_TASK REQUIREMENTS:_ Return every line of the records unchanged, from the first line through the line containing "tap(66, 609)".

_DATA SUPPLIED:_
╔══

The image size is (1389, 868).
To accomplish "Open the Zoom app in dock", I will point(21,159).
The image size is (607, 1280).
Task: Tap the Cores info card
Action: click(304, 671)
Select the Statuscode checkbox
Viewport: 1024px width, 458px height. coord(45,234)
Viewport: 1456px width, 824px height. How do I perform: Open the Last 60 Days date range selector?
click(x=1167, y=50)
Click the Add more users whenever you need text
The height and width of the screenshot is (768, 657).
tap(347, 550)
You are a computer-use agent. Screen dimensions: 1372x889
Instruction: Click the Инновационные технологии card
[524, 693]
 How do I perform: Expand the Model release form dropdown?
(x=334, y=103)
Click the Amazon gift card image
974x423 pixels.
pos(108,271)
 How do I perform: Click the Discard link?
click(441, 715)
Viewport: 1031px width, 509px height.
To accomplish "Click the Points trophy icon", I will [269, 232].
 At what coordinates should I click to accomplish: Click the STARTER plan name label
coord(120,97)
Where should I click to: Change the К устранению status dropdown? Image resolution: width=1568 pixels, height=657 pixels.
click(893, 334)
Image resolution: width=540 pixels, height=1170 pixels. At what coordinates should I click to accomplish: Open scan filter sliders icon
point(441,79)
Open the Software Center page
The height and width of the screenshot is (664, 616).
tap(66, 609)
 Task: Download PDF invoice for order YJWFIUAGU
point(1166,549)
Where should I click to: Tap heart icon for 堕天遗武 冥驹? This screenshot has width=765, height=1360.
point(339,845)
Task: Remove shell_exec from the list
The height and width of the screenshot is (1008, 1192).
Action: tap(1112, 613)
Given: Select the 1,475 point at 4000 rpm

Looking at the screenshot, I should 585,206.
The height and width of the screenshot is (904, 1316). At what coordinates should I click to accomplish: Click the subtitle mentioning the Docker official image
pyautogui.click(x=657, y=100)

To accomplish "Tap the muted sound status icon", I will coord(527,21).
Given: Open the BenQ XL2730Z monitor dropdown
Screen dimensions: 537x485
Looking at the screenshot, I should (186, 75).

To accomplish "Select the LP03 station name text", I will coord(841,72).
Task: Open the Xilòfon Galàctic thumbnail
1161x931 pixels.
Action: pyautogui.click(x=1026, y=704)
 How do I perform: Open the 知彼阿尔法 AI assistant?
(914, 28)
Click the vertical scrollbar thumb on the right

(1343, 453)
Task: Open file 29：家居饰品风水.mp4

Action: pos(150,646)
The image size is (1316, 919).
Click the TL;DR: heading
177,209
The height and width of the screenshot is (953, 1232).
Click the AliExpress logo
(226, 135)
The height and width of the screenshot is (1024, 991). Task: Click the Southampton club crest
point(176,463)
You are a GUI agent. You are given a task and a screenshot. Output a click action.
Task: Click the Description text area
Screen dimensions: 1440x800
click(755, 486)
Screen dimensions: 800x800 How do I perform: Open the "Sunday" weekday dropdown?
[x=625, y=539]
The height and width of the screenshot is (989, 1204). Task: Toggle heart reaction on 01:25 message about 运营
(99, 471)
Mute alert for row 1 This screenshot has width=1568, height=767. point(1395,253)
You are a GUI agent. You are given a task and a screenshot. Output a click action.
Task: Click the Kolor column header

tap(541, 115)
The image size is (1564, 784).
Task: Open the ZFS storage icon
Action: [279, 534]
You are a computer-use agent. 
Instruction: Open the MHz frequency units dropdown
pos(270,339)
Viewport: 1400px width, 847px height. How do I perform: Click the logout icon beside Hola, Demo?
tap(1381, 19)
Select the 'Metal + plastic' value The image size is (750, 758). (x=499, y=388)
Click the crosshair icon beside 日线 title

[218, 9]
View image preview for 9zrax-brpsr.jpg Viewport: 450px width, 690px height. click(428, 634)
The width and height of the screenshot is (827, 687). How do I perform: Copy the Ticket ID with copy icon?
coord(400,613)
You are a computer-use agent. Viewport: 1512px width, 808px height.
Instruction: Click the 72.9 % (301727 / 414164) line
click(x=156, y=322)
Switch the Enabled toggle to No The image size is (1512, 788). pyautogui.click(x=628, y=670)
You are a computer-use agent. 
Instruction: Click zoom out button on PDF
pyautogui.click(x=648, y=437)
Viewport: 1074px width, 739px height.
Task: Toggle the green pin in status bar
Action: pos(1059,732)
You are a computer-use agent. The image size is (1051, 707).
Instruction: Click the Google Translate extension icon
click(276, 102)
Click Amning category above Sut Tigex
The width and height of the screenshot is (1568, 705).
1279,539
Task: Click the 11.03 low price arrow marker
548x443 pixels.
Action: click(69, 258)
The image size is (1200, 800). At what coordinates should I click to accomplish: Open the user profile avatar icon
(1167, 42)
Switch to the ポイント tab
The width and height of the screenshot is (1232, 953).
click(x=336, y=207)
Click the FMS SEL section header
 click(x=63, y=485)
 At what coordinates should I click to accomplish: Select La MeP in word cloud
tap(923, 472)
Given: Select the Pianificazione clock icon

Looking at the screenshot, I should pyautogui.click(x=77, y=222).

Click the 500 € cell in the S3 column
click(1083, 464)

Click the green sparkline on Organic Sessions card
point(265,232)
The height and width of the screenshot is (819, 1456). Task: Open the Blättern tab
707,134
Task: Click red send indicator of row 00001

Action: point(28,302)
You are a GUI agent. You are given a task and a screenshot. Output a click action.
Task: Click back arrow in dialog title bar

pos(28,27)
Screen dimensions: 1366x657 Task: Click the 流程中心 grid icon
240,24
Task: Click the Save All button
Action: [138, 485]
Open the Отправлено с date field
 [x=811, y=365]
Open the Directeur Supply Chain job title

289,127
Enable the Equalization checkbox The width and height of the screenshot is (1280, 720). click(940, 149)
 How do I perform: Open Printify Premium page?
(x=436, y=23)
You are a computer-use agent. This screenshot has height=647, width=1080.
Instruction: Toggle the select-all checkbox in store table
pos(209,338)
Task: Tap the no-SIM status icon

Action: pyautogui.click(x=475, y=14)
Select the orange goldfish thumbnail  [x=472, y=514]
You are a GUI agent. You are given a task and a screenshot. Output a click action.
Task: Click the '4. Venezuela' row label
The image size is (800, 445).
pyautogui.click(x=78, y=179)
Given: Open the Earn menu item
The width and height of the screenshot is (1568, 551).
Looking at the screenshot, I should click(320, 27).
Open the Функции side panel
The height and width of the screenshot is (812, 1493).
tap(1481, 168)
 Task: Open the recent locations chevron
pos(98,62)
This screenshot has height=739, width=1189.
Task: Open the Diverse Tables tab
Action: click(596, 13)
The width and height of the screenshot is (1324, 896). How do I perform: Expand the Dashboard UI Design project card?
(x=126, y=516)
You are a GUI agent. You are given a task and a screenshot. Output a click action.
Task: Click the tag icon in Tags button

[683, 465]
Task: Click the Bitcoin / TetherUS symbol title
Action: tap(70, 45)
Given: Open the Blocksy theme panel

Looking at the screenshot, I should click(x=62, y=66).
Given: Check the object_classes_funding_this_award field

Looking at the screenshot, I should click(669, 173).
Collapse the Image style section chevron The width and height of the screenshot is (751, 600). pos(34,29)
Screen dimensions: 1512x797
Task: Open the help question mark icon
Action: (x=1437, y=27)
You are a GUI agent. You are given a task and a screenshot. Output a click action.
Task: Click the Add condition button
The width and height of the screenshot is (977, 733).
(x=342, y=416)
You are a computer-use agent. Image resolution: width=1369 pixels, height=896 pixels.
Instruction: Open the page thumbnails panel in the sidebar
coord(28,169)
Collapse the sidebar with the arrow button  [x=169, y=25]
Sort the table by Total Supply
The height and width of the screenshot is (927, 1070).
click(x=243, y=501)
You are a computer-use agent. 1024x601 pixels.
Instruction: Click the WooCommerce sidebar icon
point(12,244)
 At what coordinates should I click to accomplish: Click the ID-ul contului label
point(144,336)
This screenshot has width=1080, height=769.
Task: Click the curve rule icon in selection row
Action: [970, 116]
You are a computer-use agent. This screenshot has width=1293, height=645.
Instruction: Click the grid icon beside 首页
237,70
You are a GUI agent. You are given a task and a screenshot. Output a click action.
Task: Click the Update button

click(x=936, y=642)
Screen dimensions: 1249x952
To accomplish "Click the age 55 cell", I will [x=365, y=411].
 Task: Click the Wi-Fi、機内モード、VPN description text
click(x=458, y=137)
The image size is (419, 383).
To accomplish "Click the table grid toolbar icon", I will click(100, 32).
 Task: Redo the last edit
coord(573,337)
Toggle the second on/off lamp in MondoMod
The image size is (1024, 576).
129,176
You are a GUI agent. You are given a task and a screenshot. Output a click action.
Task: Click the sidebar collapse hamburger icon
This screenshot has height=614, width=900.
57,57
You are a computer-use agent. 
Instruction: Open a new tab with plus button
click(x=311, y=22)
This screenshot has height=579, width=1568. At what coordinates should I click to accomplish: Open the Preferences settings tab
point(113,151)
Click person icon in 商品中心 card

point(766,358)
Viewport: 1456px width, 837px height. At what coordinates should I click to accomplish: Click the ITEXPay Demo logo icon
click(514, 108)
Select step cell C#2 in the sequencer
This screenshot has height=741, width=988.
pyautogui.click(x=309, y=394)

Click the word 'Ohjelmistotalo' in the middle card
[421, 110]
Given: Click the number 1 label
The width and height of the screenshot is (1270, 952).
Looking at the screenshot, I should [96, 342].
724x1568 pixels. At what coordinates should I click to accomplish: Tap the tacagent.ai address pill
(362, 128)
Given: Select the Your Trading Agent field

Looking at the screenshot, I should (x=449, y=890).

╚══

_PROBLEM SOLUTION:_
The image size is (1389, 868).
To accomplish "Open the Zoom app in dock", I will point(21,159).
The image size is (607, 1280).
Task: Tap the Cores info card
Action: click(304, 671)
Select the Statuscode checkbox
Viewport: 1024px width, 458px height. coord(45,234)
Viewport: 1456px width, 824px height. How do I perform: Open the Last 60 Days date range selector?
click(x=1167, y=50)
Click the Add more users whenever you need text
The height and width of the screenshot is (768, 657).
tap(347, 550)
You are a computer-use agent. Screen dimensions: 1372x889
Instruction: Click the Инновационные технологии card
[524, 693]
 How do I perform: Expand the Model release form dropdown?
(x=334, y=103)
Click the Amazon gift card image
974x423 pixels.
pos(108,271)
 How do I perform: Click the Discard link?
click(441, 715)
Viewport: 1031px width, 509px height.
To accomplish "Click the Points trophy icon", I will [269, 232].
 At what coordinates should I click to accomplish: Click the STARTER plan name label
coord(120,97)
Where should I click to: Change the К устранению status dropdown? Image resolution: width=1568 pixels, height=657 pixels.
click(893, 334)
Image resolution: width=540 pixels, height=1170 pixels. At what coordinates should I click to accomplish: Open scan filter sliders icon
point(441,79)
Open the Software Center page
The height and width of the screenshot is (664, 616).
tap(66, 609)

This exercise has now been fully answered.